Nous avions relayé l’été dernier, la cam­pagne de “fidéli­sa­tion” des muhtars, pré­posés de quartier/village, lancée par Erdo­gan en août 2015.

Lors de la pre­mière édi­tion de l’événe­ment les muhtars avaient été ini­tiés à la pra­tique de la déla­tion. (Lire Brèves de Turquie #10)

En janvier 2016 nous en sommes  à la  18ème rencontre de muhtars.

Si Kedis­tan traduit ces pro­pos tenus par Erdo­gan lors de cette ren­con­tre, c’est parce qu’ils sont illus­trants et mille fois plus par­lants que de longues analy­ses savantes, et per­me­t­tent pour­tant de sor­tir de l’im­age d’Epinal “d’Er­do­gan le ter­ri­ble” que nous ne nous pri­ons pas non plus pour repren­dre sou­vent, mais qui n’ex­plique rien sur le fond politique.

Le 6 jan­vi­er donc, Erdo­gan, Prési­dent de la République Turque,  était à la tri­bune et prononçait un long dis­cours, devant les muhtars venus au Palais, arrivés d’d’Antalya, Çanakkale, Çankırı, Deni­zli, İst­anb­ul, Kay­seri, Şan­lıur­fa, Tokat et Tra­b­zon. Mais en réal­ité, Erdo­gan s’adres­sait, “au dessus des épaules” de ses invités, et bien au delà de leurs préoc­cu­pa­tions de vil­lage… à l’in­ter­na­tion­al… C’est à dire “au Monde”.

Et comme il aime bien s’adress­er directe­ment aux concernés :
“Ôooo The Guardian, qui tu es pour par­ler comme ça, sach­es tes lim­ites !”, ou “Ô l’Eu­rope pour qui tu te prends pour te mêler de nos affaires ?” ou encore “Ôooo New York Times, c’est toi qui vas nous don­ner des leçons sur la lib­erté de presse ? »… nous titrons donc notre arti­cle “Ô monde, je te réponds”.

Opérations militaires menées avec une extrême sensibilité et attention

L’année passée, mal­gré deux élec­tions, la Turquie a réus­si à garder sa sta­bil­ité poli­tique et économique. L’organisation séparatiste a com­mencé des actions ter­ror­istes dans nos quartiers et com­munes, en prof­i­tant du flou des péri­odes élec­torales et des change­ments dans la région. Nos forces de sécu­rité inter­vi­en­nent sur les actions, avec un max­i­mum d’attention et une extrême sen­si­bil­ité afin d’éviter les dom­mages auprès de la pop­u­la­tion civile. Cela cause l’étalement des opéra­tions sur un espace de temps plus long. Afin ne pas met­tre en dan­ger nos citoyens, même un seul, nous préférons que les opéra­tions durent plus longtemps. Nous savons très bien que der­rière les jeux qui se font aujourd’hui, se trou­ve le règle­ment de comptes vieux de mille ans sur ces ter­res. Mais, peu importe ce qu’ils font, c’est en vain. Surtout que,  mal­gré les souf­frances que nous avons vécues, les injus­tices et les pertes que nous avons subies, nous sommes encore droits debouts.

Données affichées
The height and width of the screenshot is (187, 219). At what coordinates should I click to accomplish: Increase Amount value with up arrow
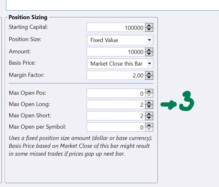click(x=149, y=50)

Consignes
a. D'après l'article sur le discours d'Erdogan aux muhtars, quel rang occupait la rencontre de muhtars de janvier 2016 ?
b. Reprenez l'article sur le discours d'Erdogan aux muhtars à la suite de sa dernière phrase.
La liste n'a aucun rôle dans ce travail.

Réponses par consigne
a. C'était la 18e rencontre de muhtars.

b.
L’opposition principale terroriste

Nous faisons face à une poli­tique qui au nom d’une oppo­si­tion con­tre le gou­verne­ment, le Prési­dent de République et le Pre­mier Min­istre, ne voit pas d’inconvénient à se retrou­ver dans les mêmes rangs que l’organisation terroriste.

Nous avons une oppo­si­tion prin­ci­pale qui mal­heureuse­ment voit les ter­ror­istes qui creusent des fos­sés comme des amis, et qui sou­ti­en­nent leurs actions avec des affich­es sur les pan­neaux pub­lic­i­taires. On ne peut pas exprimer une pos­ture droite en face du ter­ror­isme, en lisant, sur la tri­bune de l’Assemblée, des let­tres con­tenant de vagues extraits de répliques de séries [télévisées] et accu­sant nos forces de sécu­rités. Vous pou­vez être soit du côté de l’organisation ter­ror­iste, soit en face. Il n’y a pas de juste milieu dans cette affaire.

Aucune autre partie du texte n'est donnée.